Oleh: Layla Badra Sundari
Kali
pertama aku mengenalmu, kau sedang asik bercerita kepada teman-temanmu. Di usia
yang masih belia kau berhasil menerbitkan penasaran teman-temanmu. Kau lihai
bercerita. Teman-temanmu semakin banyak yang mengerubungmu. Senyum mengembang
penuh di bibirmu. Merasa berhasil dengan ceritamu.
Kau
berseragam olahraga warna merah jambu waktu itu, bergambar Donal Bebek, dan
memakai topi yang lucu. Begitu pun
aku dan teman-teman kita semua. Rambutmu yang ikal, diikat rapi oleh ibumu.
Lalu dimasukkan ke dalam topi. Dari belakang, hanya terlihat anak rambut yang
bergoyang karena tertempa angin lembut. Aku selalu senang memakai pakaian olah raga.
Karena setelah berolah raga, pelajaran akan usai, dan esok hari akan libur.
Hari itu begitu menyenangkan bagiku. Begitupun denganmu aku rasa.
Hujan
rintik-rintik menembus sinar matahari. Memberikan kecemasan karena kebanyakan
teman-temanmu tidak membawa payung. Tetapi kau, sama sekali tidak khawatir. Kau
senang. Kau memandang langit dari balik jendela. Berseru. Ada pelangi! Seketika beberapa temanmu mendekat. Dan kau mulai
bercerita.
“Kata nenekku, kalau hujan tetapi panas begini, berarti ada pelangi di langit, lalu putri-putri dari langit turun untuk mandi di kolam-kolam yang ada di bumi.”
“Benarkah?
Mana pelanginya? Aku belum melihat.” Teman di sampingmu bertanya penasaran.
“Itu,
di sebelah barat. Kau lihat, ada warna merah, jingga, kuning, hijau, biru,
nila, dan ungu, melengkung menjadi satu?” kau berusaha menjelaskan.
“Iya,
aku lihat.”
“Indah
bukan?”
“Putrinya
di mana?” tanya temanmu yang lain.
“Putrinya di kolam sedang mandi.”
“Apakah
pelangi itu rumah putri?” tanya temanmu lagi.
“Hmm
bukan-bukan, pelangi itu taman bagi putri, tetapi di sana nggak ada kolam,
jadi putri turun ke bumi untuk mandi.”
“Aku
ingin lihat putri yang sedang mandi di kolam,” kata
teman lelakimu.
“Aku
juga,” kata
temanmu yang lain.
“Ayo
lihat!”
Kalian
beramai-ramai pergi ke kolam belakang sekolah saat
istirahat tiba. Aku pun mengikuti kalian. Tetapi tidak seantusias kalian. Aku
berjalan sendiri. Di sepanjang jalan sesekali kuhadapkan wajahku ke langit
melihat pelangi.

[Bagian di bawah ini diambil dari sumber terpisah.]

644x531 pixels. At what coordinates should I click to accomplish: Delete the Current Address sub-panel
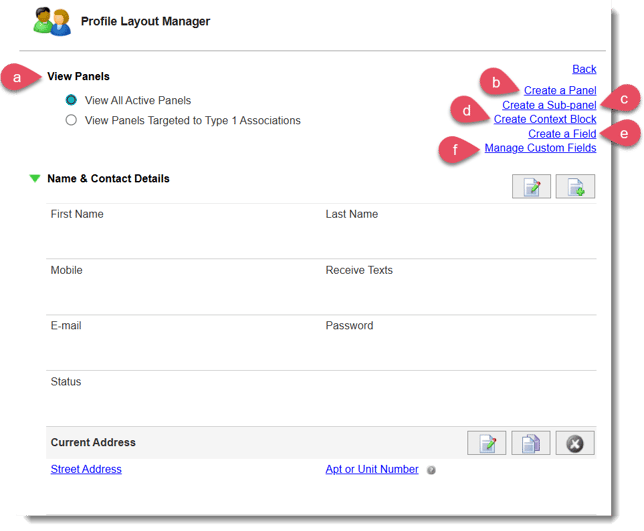click(x=575, y=443)
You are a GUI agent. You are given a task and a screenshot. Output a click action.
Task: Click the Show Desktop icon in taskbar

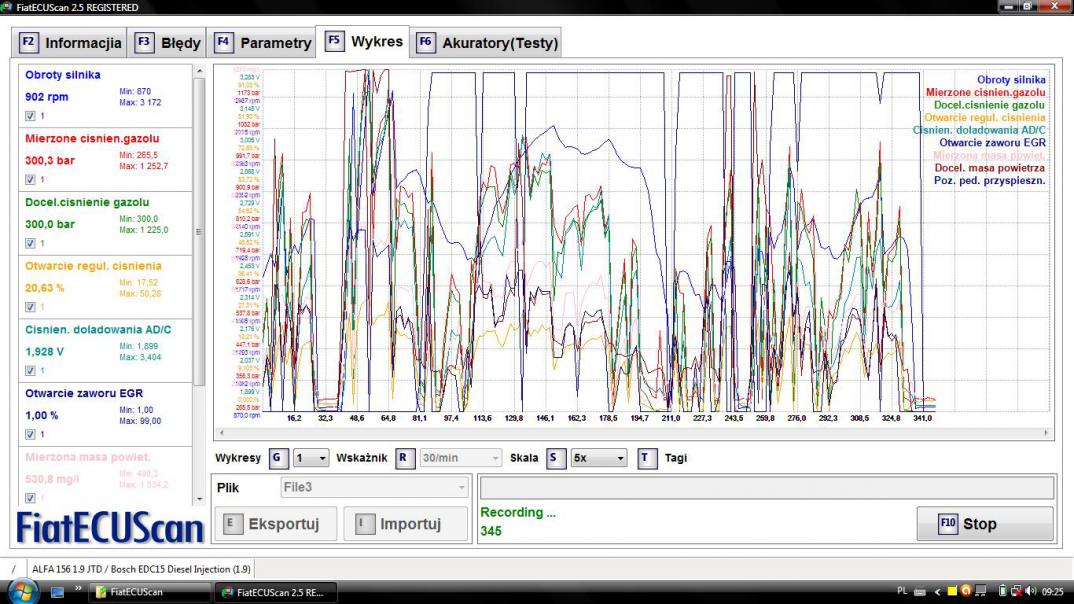click(x=57, y=591)
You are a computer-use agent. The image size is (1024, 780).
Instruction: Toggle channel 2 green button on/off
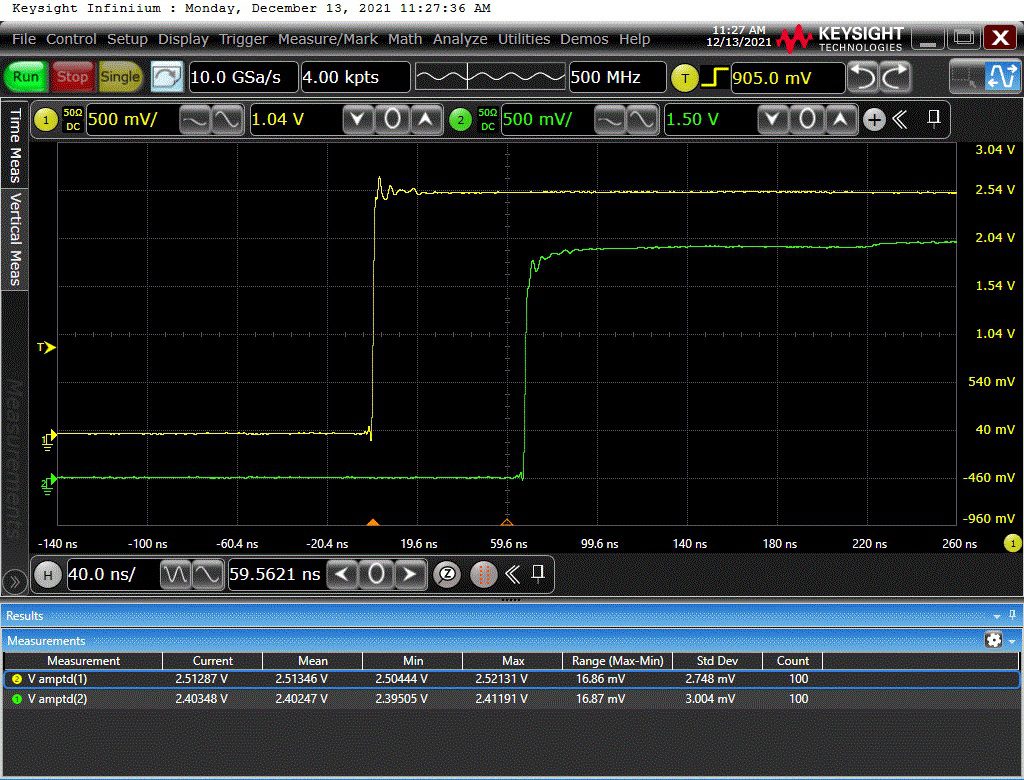click(x=460, y=120)
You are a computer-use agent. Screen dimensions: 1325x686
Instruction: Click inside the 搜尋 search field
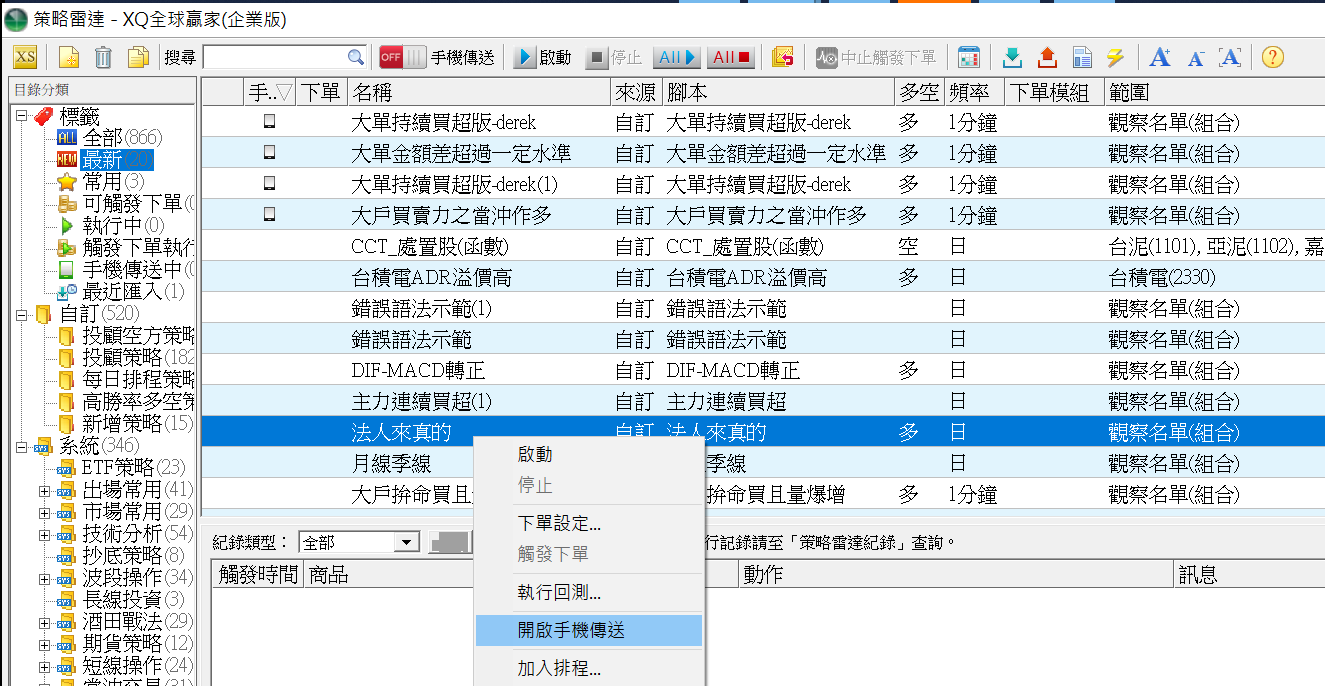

Memang indah.
“Ssssst.
Jangan berisik kalau mau melihat putri. Kalau berisik, putrinya akan malu, dan nggak
jadi mandi.”
Kau
dan teman-temanmu mengendap-endap di pinggir kolam. Kau kian jeli melihat
kolam. Teman-temanmu melebarkan mata. Jangan sampai ada celah yang terlewat
dalam kolam.
“Bagaimana
tandanya kalau putri dari langit datang?”
“Dari
dalam kolam, akan keluar gelembung air yang kecil-kecil. Itu berarti putri ada
di situ.”
“Ssst,
aku melihatnya, di tengah-tengah kolam.”
Rasa
penasaranku terbit. Tetapi enggan untuk mendekat. Aku masih melihat pelangi di
atas sana. Lebih indah dari putri aku pikir.” Tetapi sebenarnya aku
membayangkan melihat putri terbang dari sana.
“Mana?”
“Gelembungnya
pindah lagi!”
“Di
ujung kolam.” Kau menunjuk ke ujung kolam. Semua mata beralih ke sana.
“Sebelah
sini juga ada gelembung,” temanmu
berseru.
“Sudah
ada tiga gelembung. Berarti ada tiga putri yang turun dari langit,” kau
berkata.
“Tapi
aku belum melihat putri-putri itu.”
“Iya,
aku juga”
“Kita
harus bersabar. Mari kita tunggu lagi.”
Satu
jam telah berlalu. Kau dan teman-temanmu mulai resah tidak dapat menyaksikan
putri. Kau pun lupa tak melihat pelangi lagi. Pelangi sudah pergi sejak lima
belas menit yang lalu. dan kalian masih menunggu.
Temanmu
mulai tak sabar. Satu persatu mulai meninggalkanmu sembari menggerutu, kau
pembohong. Kau berusaha mengembalikan kepercayaan mereka. Tetapi gagal.
Salah
satu temanmu berseru “pelanginya sudah tidak ada. Putri tak akan akan datang.”
“Kau
menengadah ke langit, memastikan.” memang benar, sudah tak ada pelangi. Wajahmu
bersedih.
***
Aku
menghampirimu. Kau menangis sendiri. Ku sodorkan tangan. Mengajakmu pulang.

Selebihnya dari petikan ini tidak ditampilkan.